Russland findet Ersatz für Meldonium
Russland findet Ersatz für Meldonium
Russlands Föderale Agentur für Biomedizin (FMBA) hat nach eigenen Angaben einen Ersatz für Meldonium gefunden. Dabei handelt es sich nicht um ein Medikament, sondern um einen Komplex von Arzneimitteln. Die Pharmaka stünden nicht auf der Dopingliste und ihre Wirksamkeit sei um das Vielfache stärker als die von Meldonium, gab FMBA-Chef Wladimir Ujba gegenüber RIA Nowosti bekannt. „Meldonium ist für uns nicht mehr aktuell. Es kann uns gestohlen bleiben“, sagte der Beamte.
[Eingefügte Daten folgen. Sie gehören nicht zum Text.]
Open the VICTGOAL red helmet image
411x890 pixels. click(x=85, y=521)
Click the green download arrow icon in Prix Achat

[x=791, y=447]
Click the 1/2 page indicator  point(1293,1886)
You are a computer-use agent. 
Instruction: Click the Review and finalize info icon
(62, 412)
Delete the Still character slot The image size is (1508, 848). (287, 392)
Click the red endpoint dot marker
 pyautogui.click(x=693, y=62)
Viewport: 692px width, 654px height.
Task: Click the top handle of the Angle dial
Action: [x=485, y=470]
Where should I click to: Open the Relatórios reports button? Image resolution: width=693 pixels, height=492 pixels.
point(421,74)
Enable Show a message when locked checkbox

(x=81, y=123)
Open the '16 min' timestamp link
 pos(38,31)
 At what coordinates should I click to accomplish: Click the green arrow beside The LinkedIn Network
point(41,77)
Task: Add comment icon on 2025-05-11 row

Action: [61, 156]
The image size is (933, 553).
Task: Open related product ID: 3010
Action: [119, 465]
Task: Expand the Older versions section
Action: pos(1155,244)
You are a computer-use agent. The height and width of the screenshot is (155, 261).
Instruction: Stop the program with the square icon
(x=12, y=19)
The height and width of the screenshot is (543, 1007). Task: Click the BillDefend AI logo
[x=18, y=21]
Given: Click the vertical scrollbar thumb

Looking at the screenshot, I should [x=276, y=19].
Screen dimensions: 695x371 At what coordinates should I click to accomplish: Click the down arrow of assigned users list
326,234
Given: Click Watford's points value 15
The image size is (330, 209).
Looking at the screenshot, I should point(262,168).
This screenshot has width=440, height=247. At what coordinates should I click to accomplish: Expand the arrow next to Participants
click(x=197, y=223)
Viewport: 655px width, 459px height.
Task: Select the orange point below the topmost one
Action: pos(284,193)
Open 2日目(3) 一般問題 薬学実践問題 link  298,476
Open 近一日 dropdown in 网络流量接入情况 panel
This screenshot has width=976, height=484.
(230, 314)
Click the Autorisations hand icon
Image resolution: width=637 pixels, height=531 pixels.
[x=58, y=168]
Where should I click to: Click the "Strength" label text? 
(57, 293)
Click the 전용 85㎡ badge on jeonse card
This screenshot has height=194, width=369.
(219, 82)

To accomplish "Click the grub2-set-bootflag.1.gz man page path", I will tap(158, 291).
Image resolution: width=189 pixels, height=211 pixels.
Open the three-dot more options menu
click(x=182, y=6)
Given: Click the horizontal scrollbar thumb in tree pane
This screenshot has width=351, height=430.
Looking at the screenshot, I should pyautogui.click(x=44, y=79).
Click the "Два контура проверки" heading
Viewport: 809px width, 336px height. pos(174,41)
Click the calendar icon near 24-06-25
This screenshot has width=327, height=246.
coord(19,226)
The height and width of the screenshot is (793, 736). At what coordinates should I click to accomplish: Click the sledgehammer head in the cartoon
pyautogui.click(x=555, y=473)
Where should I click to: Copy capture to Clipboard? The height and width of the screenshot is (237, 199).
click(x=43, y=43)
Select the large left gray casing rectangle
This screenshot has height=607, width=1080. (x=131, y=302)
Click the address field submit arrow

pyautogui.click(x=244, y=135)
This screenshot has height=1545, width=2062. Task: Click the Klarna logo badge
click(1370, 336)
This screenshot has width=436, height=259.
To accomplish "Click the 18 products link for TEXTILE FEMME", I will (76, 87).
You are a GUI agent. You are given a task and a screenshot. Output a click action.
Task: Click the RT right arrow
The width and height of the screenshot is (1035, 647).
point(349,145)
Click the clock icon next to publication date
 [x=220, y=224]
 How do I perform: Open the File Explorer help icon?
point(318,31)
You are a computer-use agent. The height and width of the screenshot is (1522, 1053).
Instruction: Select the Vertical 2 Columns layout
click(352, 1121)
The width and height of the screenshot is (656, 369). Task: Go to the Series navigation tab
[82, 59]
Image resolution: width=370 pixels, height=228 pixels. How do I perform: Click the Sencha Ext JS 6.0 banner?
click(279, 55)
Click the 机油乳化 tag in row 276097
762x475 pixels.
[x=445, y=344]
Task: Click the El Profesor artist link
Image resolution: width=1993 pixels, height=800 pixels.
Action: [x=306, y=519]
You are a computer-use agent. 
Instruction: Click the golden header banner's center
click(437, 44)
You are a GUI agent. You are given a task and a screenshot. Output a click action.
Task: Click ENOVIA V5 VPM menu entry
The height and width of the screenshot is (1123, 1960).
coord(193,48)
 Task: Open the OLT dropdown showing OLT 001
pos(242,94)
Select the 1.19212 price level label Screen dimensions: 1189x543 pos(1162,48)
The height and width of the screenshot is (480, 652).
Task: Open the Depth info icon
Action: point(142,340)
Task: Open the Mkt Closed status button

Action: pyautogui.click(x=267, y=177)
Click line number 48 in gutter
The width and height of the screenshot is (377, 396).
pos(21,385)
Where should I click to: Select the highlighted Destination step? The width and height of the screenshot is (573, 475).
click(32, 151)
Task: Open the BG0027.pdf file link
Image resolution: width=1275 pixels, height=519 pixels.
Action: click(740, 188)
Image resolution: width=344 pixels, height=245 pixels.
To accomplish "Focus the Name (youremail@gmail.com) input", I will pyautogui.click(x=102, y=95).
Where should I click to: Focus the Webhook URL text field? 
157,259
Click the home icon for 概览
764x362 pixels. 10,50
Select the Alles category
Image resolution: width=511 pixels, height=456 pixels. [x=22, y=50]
Die Welt-Anti-Doping-Agentur (WADA) hatte am 16. September 2015 mit Wirkung zum 1. Januar 2016 den herz- und kreislaufwirksamen Arzneistoff Meldonium auf die Dopingliste gesetzt. Dadurch wurden Dutzende bekannte russische Sportler von Wettbewerben suspendiert. Es stellte sich später heraus, dass die Eliminationszeit des Medikamentes ziemlich lang und nicht genau feststellbar ist. Im April legte die internationale Aufsichtsbehörde seine höchstzulässige Konzentration im Blut fest. Danach wurden viele Sportler, bei denen das Pharmakon nachgewiesen worden war, amnestiert. Laut WADA soll Meldonium die Blutversorgung und die Ausdauer der Sportler erhöhen. Eigentlich wird die Arznei unter anderem bei Stenokardie und Herzinfarkt verschrieben.

Meldonium: Seit dem 1. Januar auf der Dopingliste der WADA.